Let's start with the not so great parts, shall we? Maybe it's just because I haven't experienced trauma like these girls have (or known someone with a similar trauma), but I for the life of me could not figure out why Jude wants so badly to stay in Faerieland! She seems willing to cut away every part of her that's human and good in order to earn acceptance from the monsters who stole her away and torture her without a second thought.
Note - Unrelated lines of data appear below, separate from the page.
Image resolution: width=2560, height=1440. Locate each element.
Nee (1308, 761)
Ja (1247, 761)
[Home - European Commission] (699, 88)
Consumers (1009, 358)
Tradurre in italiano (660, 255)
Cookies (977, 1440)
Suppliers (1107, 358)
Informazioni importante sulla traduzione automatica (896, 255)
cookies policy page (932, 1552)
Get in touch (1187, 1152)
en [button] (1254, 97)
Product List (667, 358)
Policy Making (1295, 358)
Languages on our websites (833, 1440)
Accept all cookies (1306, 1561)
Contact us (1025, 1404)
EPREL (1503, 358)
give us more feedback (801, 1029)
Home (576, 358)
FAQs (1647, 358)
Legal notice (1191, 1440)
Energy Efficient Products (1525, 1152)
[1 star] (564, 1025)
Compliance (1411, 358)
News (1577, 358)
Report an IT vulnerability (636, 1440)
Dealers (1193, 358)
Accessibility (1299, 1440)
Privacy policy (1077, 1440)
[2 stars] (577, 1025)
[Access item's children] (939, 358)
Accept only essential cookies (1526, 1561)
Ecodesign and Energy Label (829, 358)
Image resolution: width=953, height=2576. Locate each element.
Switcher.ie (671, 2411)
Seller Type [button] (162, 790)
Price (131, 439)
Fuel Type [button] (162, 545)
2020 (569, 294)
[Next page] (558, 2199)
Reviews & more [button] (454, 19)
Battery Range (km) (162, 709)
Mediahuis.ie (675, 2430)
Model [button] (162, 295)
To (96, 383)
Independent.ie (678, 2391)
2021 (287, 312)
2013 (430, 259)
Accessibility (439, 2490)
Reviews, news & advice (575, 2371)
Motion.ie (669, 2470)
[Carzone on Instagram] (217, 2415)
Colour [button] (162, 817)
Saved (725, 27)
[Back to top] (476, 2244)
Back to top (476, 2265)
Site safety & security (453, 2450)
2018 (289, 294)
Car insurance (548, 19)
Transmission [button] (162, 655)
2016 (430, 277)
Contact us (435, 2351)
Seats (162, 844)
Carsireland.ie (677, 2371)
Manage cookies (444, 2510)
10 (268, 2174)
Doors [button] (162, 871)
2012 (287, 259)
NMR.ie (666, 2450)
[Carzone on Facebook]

She becomes a spy for Prince Dain, a captor for Prince Cardan, and attempts to become a knight for the throne—all for a community and a kingdom she hardly knows (and that hates her). Everything about it just screams Stockholm syndrome to me, and it was frustrating with every choice she made.

fiercer than fae.

While Jude's main motivations and interests troubled me a great deal, she is a warrior through and through—and one I am definitely willing to follow into a sequel. Here are just a few of the fierce actions she takes throughout the novel:

  • Insists to the man who killed her parents that she should become a knight

  • Steadily ingests poisons and toxic substances to build her own immunities

  • Refuses to kiss Cardan's ass—sorry, butt—when he nearly has her killed (in the river, with the fruit, the list goes on...)

  • Basically has a casual relationship with Locke while spying and training are her highest priorities

  • ​Challenges her own twin sister to a sword fight / duel and holds nothing back

  • Straight-up kills a dude, hides him under her bed for a day, and buries him in the backyard when everyone's sleeping

  • Leads Dain's spy crew and makes them wait for her to make every decision

final thoughts.

I just want to mention that I am not in love with Cardan. The quote "he's flint, you're tinder" from this book keeps floating around the #bookstagram world like they have a love to be envied, and I do not understand this. He is terrible—abused and a bit misunderstood, sure—but there's no doubt he's a bully with a self-entitled attitude and a cruel humor.

I am not really looking forward to this romance blooming, but since Jude is becoming nearly as cruel as him, maybe they'll deserve each other in the end. (Maybe that's the point?) I don't know...It's been months since I read this, and I'm still processing it.